__Trecho fornecido__:
━━━━
Ele era pedreiro. E analfabeto. Mas gabava-se de ser eleitor. Porque ele sabia assinar seu nome. No final da vida, o José de sua assinatura não tinha mais vogais. Escrevia apenas com as consoantes, perdidas em meio a rabiscos.
Construiu seu próprio túmulo. Durante anos, cuidou de sua sepultura com o maior zelo do mundo. Sempre que ia visitá-lo – eu saí de casa aos 18 anos –, ele fazia questão de me levar ao cemitério para me mostrar sua obra. E quanta poesia eu tirava desses dias, meu Deus!
Como eu me orgulhava do meu velho. Acho que a minha paixão pela música veio dele. Éramos pobres, mas nossos rádios e vitrolas sempre foram os melhores do meu bairro. Sempre tivemos muita música em casa. Mas meu pai nunca balbuciou qualquer canção. Ouvia tudo em silêncio.
Tinha verdadeira adoração por Cascatinha & Inhana. Mas também me lembro de um disco de Aracy de Almeida que ele guardava a sete chaves. Sua canção preferida deste álbum era “Desde Ontem”, de Fernando Lobo, que ele ouvia sempre que estava triste.
Lembro também que, certa vez, apareceu em casa o álbum “Índia”, de Gal Costa, onde a cantora aparecia semi nua. Quer dizer, nem tão semi nua assim. Mas para a época – isso foi em 1973, 1974, mais ou menos –, o que Gal fazia era um pequeno salto em direção ao conforto dos moralistas. Meu pai destruiu a capa do disco.
━━━━
__Exercícios propostos__:
a) Responda com base no relato sobre o pai:
(i) Qual era a profissão do pai?
(ii) Qual era a canção preferida dele no disco de Aracy de Almeida, e de quem ela é?
(iii) O que o pai fez com a capa do álbum "Índia", de Gal Costa?
b) Escreva a continuação do relato sobre o pai, começando logo após a última frase apresentada.
A listagem apresentada a seguir não tem relação com o relato sobre o pai.
━━━━
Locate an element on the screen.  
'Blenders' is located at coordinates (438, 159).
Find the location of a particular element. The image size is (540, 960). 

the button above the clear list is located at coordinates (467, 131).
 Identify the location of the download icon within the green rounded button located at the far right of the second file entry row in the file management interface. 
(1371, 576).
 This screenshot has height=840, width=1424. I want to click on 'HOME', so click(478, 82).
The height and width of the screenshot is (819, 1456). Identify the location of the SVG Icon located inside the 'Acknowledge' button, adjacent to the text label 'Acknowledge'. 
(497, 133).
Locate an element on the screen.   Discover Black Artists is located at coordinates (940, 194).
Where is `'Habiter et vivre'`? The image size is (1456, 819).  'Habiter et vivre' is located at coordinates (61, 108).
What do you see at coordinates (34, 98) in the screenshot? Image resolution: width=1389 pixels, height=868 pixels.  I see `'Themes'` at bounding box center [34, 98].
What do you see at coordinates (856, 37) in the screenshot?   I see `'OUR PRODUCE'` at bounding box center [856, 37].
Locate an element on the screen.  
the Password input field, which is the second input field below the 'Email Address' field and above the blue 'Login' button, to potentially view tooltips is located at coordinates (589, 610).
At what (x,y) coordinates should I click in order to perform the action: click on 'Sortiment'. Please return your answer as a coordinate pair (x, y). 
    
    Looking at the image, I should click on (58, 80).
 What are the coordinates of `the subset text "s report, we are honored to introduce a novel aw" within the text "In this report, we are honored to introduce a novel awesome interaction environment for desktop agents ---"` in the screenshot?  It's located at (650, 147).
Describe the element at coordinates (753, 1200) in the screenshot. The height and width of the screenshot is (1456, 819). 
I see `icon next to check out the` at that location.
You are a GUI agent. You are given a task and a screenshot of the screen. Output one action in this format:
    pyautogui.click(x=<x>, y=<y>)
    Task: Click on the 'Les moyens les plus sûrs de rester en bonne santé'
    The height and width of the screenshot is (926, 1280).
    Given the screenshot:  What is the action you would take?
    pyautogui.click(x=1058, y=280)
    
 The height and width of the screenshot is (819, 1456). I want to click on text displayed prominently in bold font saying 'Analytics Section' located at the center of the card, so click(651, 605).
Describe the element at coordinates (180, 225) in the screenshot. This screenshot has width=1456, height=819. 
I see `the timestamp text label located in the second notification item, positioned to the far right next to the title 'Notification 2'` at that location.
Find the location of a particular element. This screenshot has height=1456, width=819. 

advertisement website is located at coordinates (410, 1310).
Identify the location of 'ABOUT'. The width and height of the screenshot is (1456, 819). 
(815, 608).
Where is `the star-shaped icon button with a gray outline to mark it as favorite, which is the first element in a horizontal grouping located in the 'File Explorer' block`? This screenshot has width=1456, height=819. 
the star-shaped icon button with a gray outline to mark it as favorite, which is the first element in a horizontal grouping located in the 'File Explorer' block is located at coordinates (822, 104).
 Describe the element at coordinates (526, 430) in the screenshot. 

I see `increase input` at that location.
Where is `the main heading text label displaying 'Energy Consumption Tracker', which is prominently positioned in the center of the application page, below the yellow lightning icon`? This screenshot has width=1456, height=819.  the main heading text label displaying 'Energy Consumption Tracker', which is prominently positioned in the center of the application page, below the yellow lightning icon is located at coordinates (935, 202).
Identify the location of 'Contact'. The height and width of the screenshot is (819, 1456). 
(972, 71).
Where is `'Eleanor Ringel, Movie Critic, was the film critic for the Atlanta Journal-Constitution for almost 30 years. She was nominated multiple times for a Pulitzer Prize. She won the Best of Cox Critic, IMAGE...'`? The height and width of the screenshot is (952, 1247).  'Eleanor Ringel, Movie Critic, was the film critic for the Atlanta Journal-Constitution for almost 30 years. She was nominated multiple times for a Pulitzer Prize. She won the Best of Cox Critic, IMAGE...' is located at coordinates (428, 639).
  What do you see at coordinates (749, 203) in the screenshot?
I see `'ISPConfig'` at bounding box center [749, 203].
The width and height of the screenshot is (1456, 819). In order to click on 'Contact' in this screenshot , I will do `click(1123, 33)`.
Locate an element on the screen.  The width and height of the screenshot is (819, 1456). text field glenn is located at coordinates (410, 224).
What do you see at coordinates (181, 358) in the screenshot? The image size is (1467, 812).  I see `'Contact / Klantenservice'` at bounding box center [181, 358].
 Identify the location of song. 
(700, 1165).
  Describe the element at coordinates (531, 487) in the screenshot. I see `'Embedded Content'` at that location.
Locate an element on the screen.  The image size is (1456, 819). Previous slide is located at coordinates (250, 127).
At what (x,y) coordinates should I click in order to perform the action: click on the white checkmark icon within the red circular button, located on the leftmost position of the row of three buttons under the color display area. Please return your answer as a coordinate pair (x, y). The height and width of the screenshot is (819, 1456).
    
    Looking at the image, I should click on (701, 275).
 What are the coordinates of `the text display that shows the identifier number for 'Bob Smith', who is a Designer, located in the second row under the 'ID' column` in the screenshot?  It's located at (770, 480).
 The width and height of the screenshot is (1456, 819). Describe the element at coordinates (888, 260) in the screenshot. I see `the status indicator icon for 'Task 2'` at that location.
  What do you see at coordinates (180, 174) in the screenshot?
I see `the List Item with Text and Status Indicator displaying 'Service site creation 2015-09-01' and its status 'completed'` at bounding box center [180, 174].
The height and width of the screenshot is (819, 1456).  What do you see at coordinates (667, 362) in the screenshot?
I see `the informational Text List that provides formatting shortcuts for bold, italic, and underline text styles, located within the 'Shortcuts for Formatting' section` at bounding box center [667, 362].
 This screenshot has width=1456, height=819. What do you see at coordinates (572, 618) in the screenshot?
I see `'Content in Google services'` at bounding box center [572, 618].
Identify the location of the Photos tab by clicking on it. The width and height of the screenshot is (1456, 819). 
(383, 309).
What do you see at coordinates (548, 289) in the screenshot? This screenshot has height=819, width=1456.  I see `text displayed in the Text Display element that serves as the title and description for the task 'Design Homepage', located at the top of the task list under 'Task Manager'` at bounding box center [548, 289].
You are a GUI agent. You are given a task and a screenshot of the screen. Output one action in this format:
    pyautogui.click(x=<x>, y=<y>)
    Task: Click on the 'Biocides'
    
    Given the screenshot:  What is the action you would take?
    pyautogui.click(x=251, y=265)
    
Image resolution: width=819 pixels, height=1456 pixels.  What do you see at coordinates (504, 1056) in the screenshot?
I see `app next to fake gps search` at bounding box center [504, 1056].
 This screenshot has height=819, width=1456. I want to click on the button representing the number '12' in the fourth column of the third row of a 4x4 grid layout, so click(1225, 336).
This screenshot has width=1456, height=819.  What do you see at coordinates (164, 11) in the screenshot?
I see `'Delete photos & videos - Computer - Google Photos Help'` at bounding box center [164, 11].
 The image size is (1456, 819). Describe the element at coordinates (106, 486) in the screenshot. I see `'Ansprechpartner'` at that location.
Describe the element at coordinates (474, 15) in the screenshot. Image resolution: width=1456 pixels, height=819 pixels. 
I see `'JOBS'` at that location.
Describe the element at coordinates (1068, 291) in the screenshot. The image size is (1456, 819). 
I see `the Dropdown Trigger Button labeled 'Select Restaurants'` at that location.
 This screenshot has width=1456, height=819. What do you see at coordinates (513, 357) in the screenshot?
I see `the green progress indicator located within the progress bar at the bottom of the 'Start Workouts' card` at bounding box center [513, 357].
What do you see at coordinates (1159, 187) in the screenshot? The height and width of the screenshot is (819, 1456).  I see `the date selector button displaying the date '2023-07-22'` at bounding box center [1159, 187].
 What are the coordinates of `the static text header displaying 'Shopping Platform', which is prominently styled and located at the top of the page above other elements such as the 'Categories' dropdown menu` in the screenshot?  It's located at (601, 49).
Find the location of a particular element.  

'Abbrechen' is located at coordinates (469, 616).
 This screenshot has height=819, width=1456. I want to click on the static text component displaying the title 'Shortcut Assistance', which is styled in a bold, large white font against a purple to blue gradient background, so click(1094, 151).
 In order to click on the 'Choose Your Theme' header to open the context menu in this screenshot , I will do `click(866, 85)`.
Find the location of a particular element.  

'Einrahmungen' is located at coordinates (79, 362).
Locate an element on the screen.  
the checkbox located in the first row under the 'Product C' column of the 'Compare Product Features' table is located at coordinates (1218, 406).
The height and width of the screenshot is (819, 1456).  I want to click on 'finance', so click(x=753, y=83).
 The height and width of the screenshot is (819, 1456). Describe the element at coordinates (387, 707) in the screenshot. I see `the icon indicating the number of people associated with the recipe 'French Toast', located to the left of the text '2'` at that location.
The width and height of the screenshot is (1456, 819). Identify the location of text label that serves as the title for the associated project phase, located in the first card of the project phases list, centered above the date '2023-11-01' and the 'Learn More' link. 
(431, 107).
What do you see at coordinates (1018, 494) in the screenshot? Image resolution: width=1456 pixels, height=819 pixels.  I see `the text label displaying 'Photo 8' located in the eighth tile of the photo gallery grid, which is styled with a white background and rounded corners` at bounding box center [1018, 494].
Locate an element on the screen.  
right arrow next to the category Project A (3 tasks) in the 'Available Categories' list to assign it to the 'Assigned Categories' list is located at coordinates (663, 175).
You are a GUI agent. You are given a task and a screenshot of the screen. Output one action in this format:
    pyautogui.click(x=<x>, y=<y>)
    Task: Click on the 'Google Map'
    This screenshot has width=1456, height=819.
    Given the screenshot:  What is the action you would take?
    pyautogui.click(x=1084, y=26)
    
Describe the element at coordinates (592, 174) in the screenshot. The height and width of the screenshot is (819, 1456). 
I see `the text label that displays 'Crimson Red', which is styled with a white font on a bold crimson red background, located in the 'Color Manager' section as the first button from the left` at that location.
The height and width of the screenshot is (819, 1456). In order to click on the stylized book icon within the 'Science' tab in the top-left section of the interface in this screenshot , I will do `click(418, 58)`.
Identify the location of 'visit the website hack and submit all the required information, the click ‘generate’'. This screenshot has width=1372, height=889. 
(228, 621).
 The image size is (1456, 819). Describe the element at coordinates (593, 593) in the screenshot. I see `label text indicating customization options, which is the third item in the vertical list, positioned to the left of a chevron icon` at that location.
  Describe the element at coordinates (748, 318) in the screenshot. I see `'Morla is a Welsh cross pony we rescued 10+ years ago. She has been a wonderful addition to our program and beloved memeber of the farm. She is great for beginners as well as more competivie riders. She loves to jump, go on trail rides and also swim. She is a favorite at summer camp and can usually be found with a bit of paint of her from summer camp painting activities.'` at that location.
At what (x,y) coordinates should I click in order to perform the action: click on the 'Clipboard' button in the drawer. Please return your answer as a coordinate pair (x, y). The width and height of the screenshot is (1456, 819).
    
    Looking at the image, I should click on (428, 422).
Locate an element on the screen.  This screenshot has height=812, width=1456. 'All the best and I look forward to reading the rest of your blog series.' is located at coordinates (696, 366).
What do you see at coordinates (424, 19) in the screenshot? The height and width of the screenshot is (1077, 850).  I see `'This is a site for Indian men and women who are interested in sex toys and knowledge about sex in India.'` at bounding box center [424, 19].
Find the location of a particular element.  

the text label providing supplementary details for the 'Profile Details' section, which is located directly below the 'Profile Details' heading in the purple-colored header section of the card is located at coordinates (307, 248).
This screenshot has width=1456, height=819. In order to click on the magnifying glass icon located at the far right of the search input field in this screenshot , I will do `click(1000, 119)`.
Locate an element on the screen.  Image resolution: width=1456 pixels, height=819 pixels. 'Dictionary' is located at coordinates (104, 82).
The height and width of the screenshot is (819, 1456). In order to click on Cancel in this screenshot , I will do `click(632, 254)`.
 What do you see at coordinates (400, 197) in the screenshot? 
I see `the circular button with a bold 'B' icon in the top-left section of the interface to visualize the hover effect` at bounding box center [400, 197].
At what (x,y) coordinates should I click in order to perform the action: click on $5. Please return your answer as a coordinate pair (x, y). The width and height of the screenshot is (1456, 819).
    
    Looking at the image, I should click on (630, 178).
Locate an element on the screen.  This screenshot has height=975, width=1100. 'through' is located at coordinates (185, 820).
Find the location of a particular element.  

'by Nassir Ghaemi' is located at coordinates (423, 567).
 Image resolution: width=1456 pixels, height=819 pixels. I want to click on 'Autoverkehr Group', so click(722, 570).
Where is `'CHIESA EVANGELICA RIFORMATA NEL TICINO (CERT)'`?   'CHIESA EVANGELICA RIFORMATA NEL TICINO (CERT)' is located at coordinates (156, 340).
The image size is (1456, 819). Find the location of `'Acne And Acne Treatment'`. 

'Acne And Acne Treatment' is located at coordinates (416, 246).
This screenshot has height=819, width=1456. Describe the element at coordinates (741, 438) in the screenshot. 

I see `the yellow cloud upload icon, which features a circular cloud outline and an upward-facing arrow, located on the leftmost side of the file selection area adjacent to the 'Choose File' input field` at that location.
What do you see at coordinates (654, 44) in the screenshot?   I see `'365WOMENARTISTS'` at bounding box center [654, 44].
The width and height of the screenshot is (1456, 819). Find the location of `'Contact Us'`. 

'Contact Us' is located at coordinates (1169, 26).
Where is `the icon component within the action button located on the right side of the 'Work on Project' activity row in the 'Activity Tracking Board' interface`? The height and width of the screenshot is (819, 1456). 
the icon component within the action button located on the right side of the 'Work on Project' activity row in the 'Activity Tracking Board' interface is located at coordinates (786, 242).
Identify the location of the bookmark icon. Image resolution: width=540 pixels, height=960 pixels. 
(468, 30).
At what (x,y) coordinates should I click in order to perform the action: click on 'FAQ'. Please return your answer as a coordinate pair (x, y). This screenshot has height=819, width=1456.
━━━━
__Respostas__:
a)
(i) Ele era pedreiro.
(ii) "Desde Ontem", de Fernando Lobo.
(iii) Destruiu a capa.

b)
Brigou tanto, o meu velho. Era esquentado e tinha pavio curto. Principalmente quando estava com umas cachaças a mais na cabeça. Sim, bebeu um pouco também. E tinha umas manias! Não deixava a minha mãe colocar cortinas nas janelas.
– Coisa de mulher da vida, vociferava.
Sua obra, talvez a mais importante, era uma ponte que ele ajudara a construir, no início dos anos 1970, lá na minha pequenina Ribeirão Claro, no Paraná. Não raras vezes, aos domingos, ele nos levava para ver sua arte. A ponte, muito pequenina, era, de certo modo, bem feia. Mas ele se orgulhava:
– Antes de mim, nenhum carro podia atravessar aqui. Hoje em dia, até ônibus.
José Francisco era o seu nome. Na minha infância trabalhou muito em São Paulo. Voltava pra casa de quinze em quinze dias para levar o dinheiro que ganhava trabalhando nas construções da tão distante terra da garoa. Segundo me contou, certa vez, existe um prédio, na Praça da República, que ele ajudou a construir.
Hoje, moro próximo à Praça e tem um jogo que gosto de fazer. Caminho pela região tentando imaginar qual prédio meu pai ajudou a construir. Cada dia escolho um. Num desses dias, se aproximou de mim um senhor com um papel nas mãos me pedindo para ler o que estava escrito. Era um formulário de rescisão de trabalho de uma construtora. O homem, como o meu pai, era pedreiro. E analfabeto também. Enquanto eu ia explicando o que estava escrito, seus olhos lacrimejaram. Depois de um silêncio, me conta que sua família mora no interior de Minas Gerais e que seria difícil explicar que fora mandado embora do serviço.
Depois, enquanto o senhor se afastava, eu, que já estava engolindo meu soluços, fiquei pensando no meu José. Quantas vezes ele não deve ter parado algum transeunte na mesma Praça da República em busca de alguma informação?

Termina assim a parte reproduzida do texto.